Gos was 83 and, I suspect, went out with a smile on his face. I hadn't seen him for many years but I am still a bit saddened by his passing. You see, Gos was one of last of a dying breed. He was an American original who did things his way.
He had no phone at his house in Minneapolis. I am not sure he drove a car. Yet he was one of the most informed people I ever knew. He had one of the best baseball memories of anybody I ever knew. I had been told this was the case when I met him. I decided to give him a test.
"Arlo Brunsberg," I offered tentatively.
"One of the very few Minnesotans who made his debut in home state," Gostick replied with annoyance. "Lined out to shortstop off Mudcat Grant. Went 1-for-3 in his career."
I only knew this because Brunsberg's brief career was with the Tigers. Indeed, Brunsberg, who was born in Fertile, MN only appeared in one more big league game, getting a hit off Paul Lindblad in the bottom of the ninth inning in the last game of the 1966 season. Had I asked, I am quite sure Gos would have told me that fact, too.
I didn't know very well. But I was always charmed by him. He umpired baseball well into his 70s, running a brisk game in which he expected players to be respectful and hustle.

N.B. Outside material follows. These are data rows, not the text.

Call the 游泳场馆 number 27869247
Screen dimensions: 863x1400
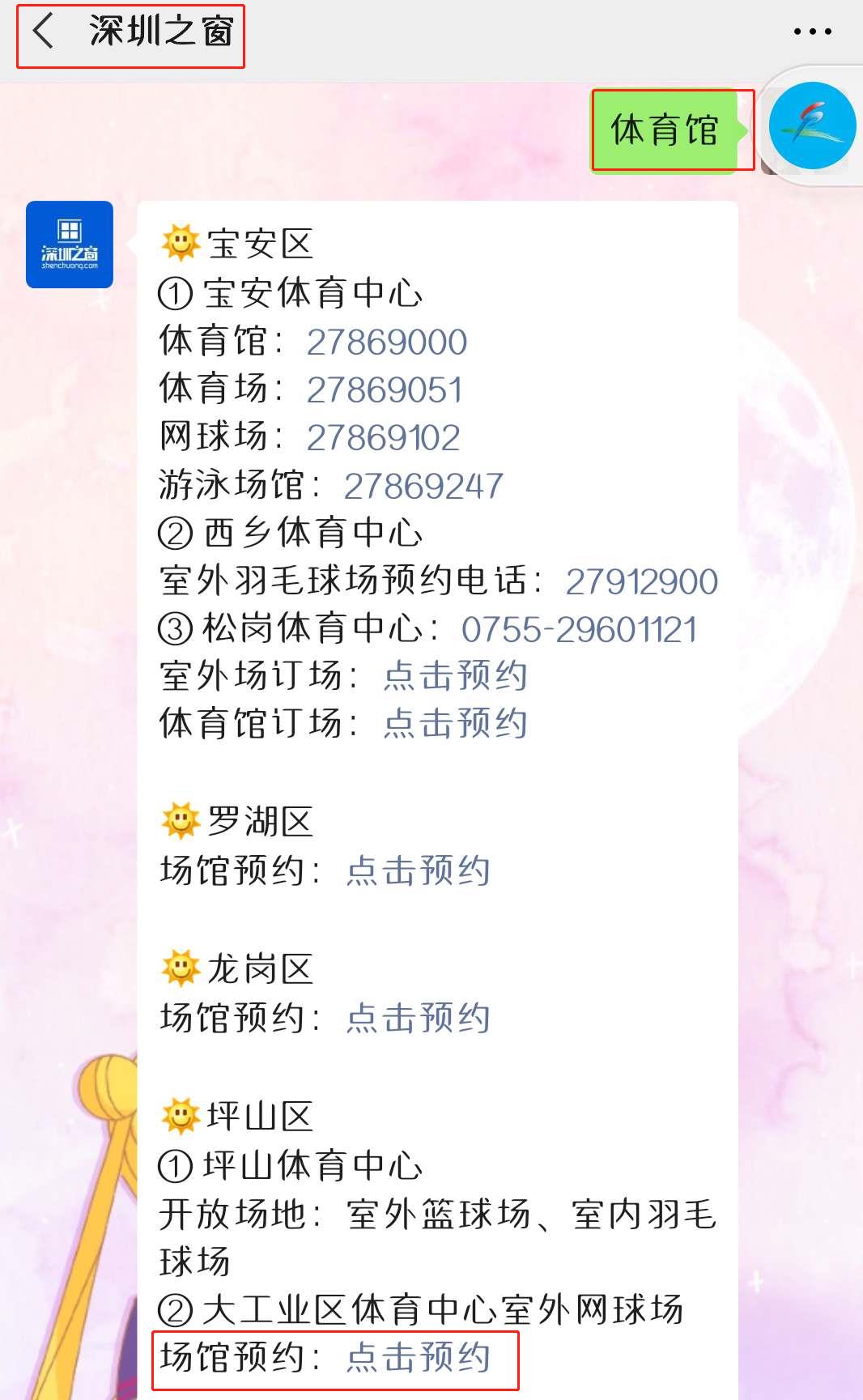pyautogui.click(x=423, y=487)
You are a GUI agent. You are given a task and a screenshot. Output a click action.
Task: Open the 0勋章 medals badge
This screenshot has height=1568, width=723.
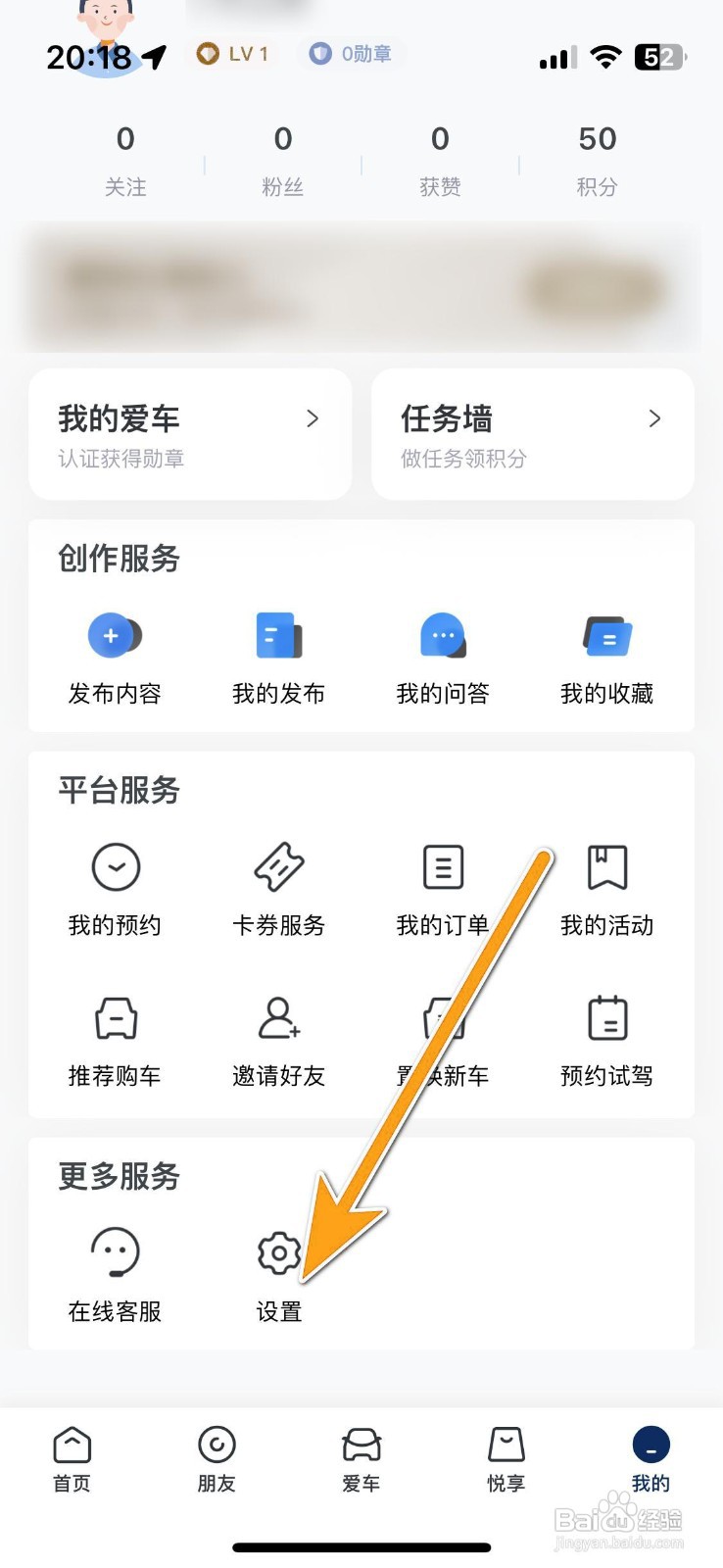[350, 54]
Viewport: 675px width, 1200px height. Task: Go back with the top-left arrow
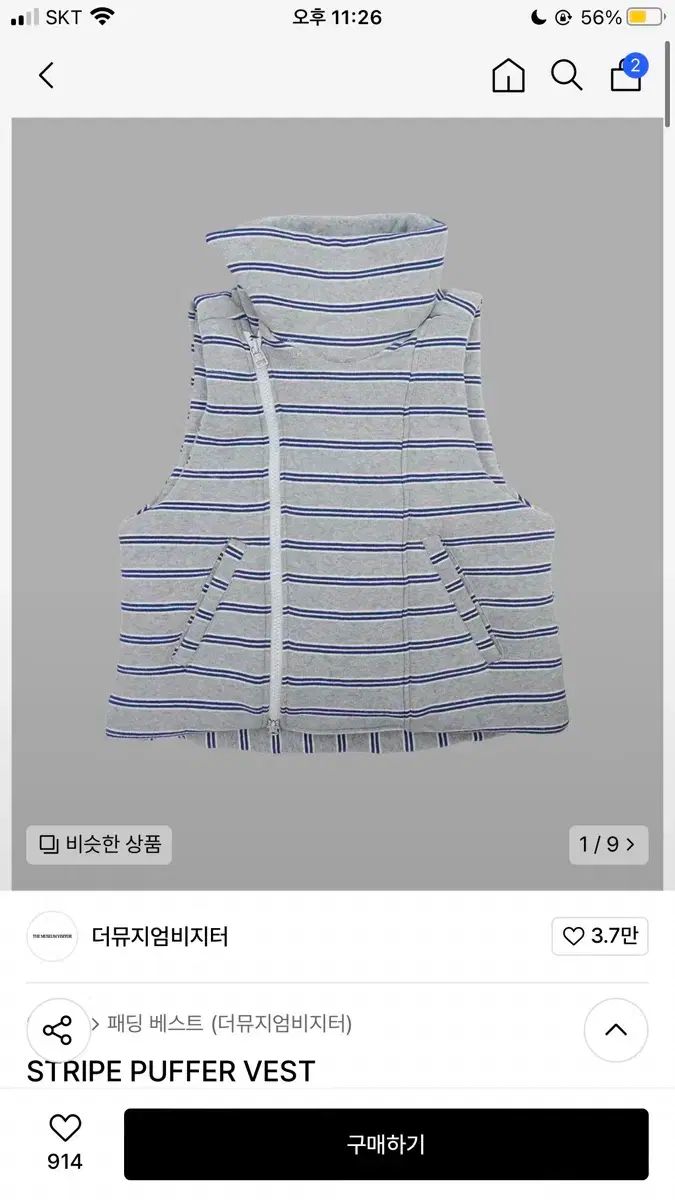tap(46, 76)
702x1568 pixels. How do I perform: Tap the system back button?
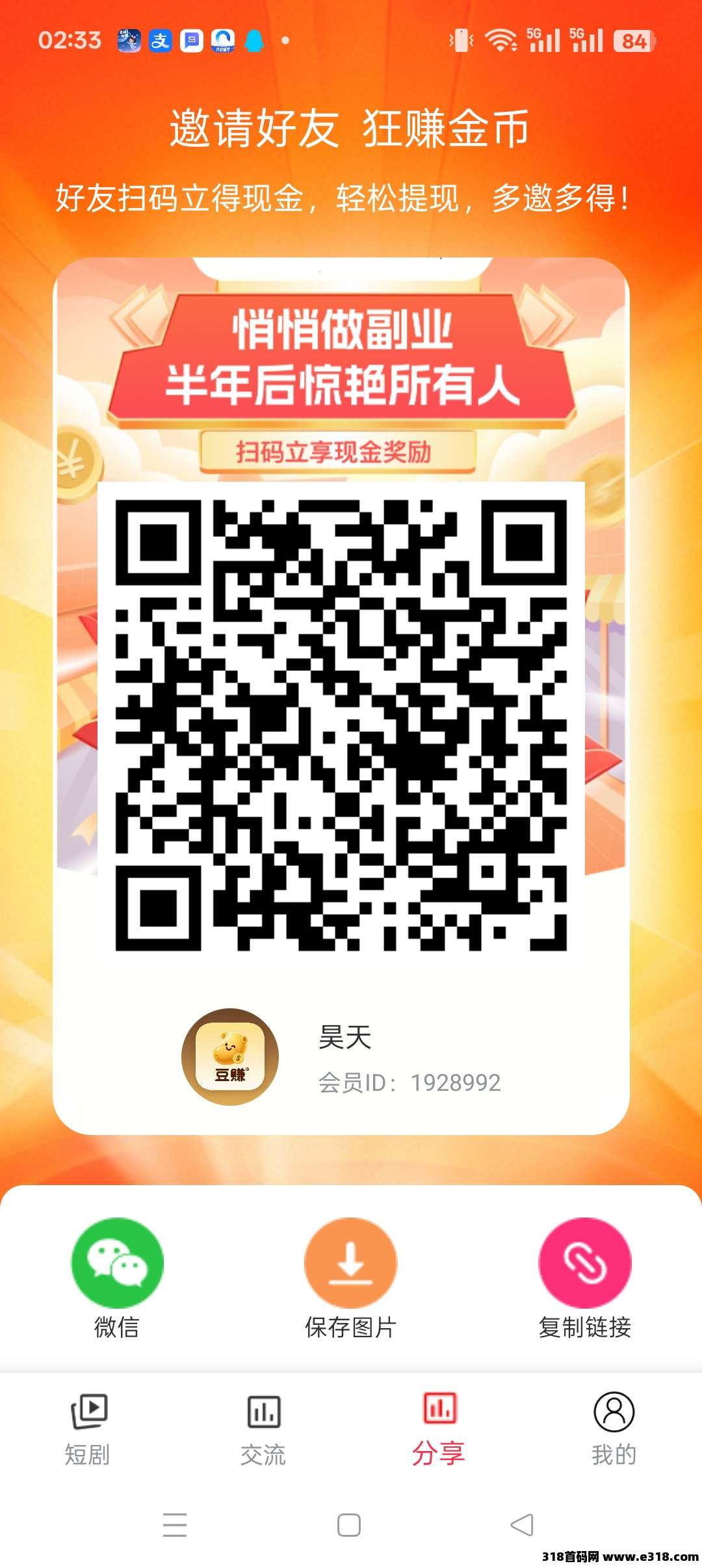(x=522, y=1524)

For a while. he served as an official scorer for Twins' games. But that didn't last long because Gos expected major leaguers to make major league plays. A half-assed effort on a ground ball earned you an error in Gos' book. The big leaguers didn't cotton to that much and Gos was soon back umpiring and poring over statistics.
Their loss, he figured. He was right on that one, too.
He was adamant in his view that most sacrifice bunts were a waste of an out, offering up a study a Yale professor did in the early 1960s as evidence. He had equally strong views on Hall of Famers. He definitely thought Don Drysdale, for example, was undeserving of the honor and rode in on his charming personality and the fact he followed Sandy Koufax to the mound for several years.
To Gos, it was always about the numbers. They told the stories of most baseball games.
He was a trainer for years, working with Dick Siebert and the U of M baseball team and later, the WHA Fighting Saints' hockey team. he took the job seriously, often leading the charges on runs himself. Gos did nothing at half-speed. He liked it that way and couldn't understand that others didn't. (Or at least he pretended he didn't understand.)
The bottom line was simple: here was a man who, in Sinatra's words, did it his way all the time. How many of us get to say that today?